Atrial fibrillation and atrial flutter have occurred in 2% of patients treated with BRUKINSA monotherapy. Patients with cardiac risk factors, hypertension, and acute infections may be at increased risk. Grade 3 or higher events were reported in 0.6% of patients treated with BRUKINSA monotherapy. Monitor signs and symptoms for atrial fibrillation and atrial flutter and manage as appropriate.

Embryo-Fetal Toxicity

Based on findings in animals, BRUKINSA can cause fetal harm when administered to a pregnant woman. Administration of zanubrutinib to pregnant rats during the period of organogenesis caused embryo-fetal toxicity, including malformations at exposures that were 5 times higher than those reported in patients at the recommended dose of 160 mg twice daily. Advise women to avoid becoming pregnant while taking BRUKINSA and for at least 1 week after the last dose. Advise men to avoid fathering a child during treatment and for at least 1 week after the last dose. If this drug is used during pregnancy, or if the patient becomes pregnant while taking this drug, the patient should be apprised of the potential hazard to a fetus.

Adverse Reactions

The most common adverse reactions in > 10% of patients who received BRUKINSA were neutrophil count decreased (53%), platelet count decreased (39%), upper respiratory tract infection (38%), white blood cell count decreased (30%), hemoglobin decreased (29%), rash (25%), bruising (23%), diarrhea (20%), cough (20%), musculoskeletal pain (19%), pneumonia (18%), urinary tract infection (13%), hematuria (12%), fatigue (11%), constipation (11%), and hemorrhage (10%). The most frequent serious adverse reactions were pneumonia (11%) and hemorrhage (5%).
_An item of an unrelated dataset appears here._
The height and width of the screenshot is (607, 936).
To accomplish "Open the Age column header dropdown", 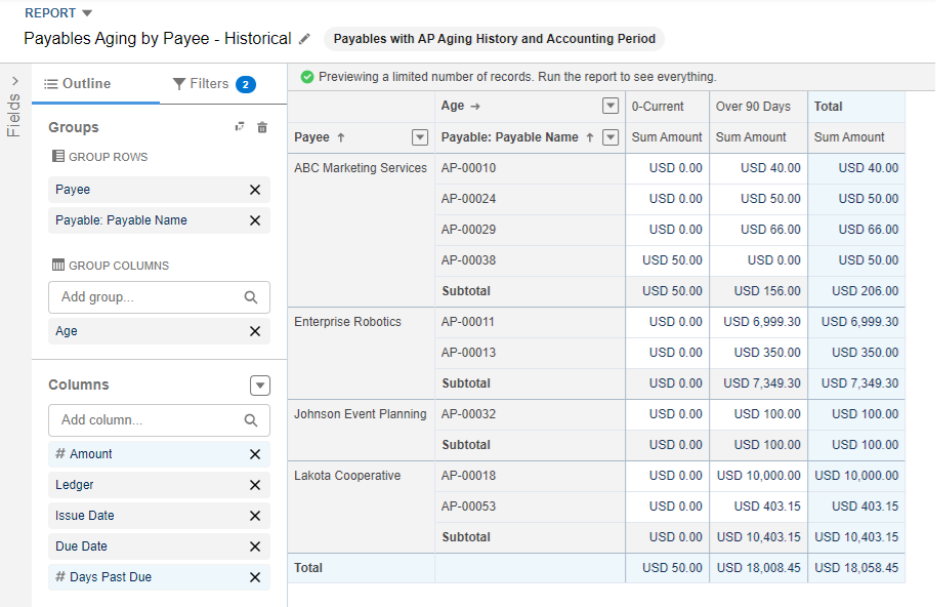I will [610, 106].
Of the 118 patients with MCL treated with BRUKINSA, 8 (7%) patients discontinued treatment due to adverse reactions in the trials. The most frequent adverse reaction leading to treatment discontinuation was pneumonia (3.4%). One (0.8%) patient experienced an adverse reaction leading to dose reduction (hepatitis B).

Drug Interactions

CYP3A Inhibitors: When BRUKINSA is co-administered with a strong CYP3A inhibitor, reduce BRUKINSA dose to 80 mg once daily. For co-administration with a moderate CYP3A inhibitor, reduce BRUKINSA dose to 80 mg twice daily.
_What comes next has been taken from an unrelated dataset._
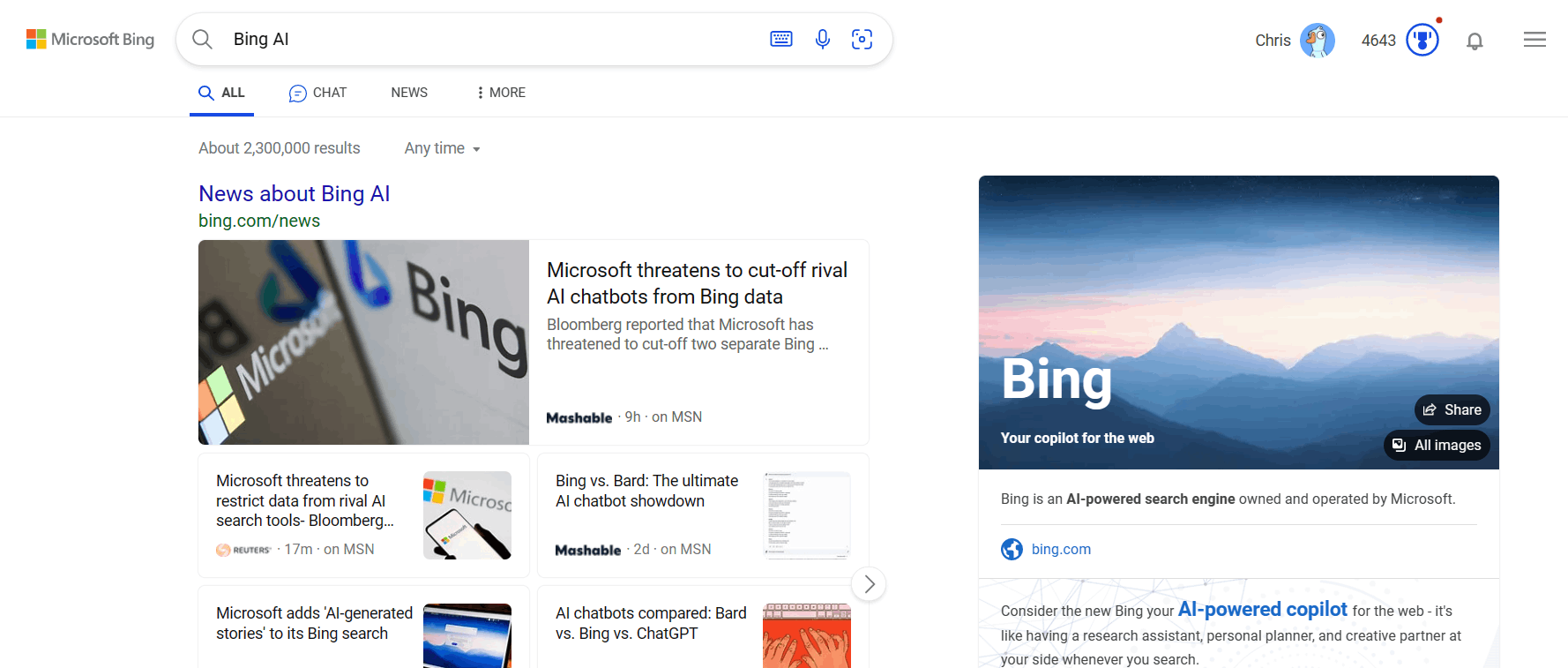Open All images button
Image resolution: width=1568 pixels, height=668 pixels.
coord(1437,445)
CYP3A Inducers: Avoid co-administration with moderate or strong CYP3A inducers.

Specific Populations

Hepatic Impairment: The recommended dose of BRUKINSA for patients with severe hepatic impairment is 80 mg orally twice daily.

INDICATION

BRUKINSA is a kinase inhibitor indicated for the treatment of adult patients with mantle cell lymphoma (MCL) who have received at least one prior therapy.

This indication is approved under accelerated approval based on overall response rate. Continued approval for this indication may be contingent upon verification and description of clinical benefit in a confirmatory trial.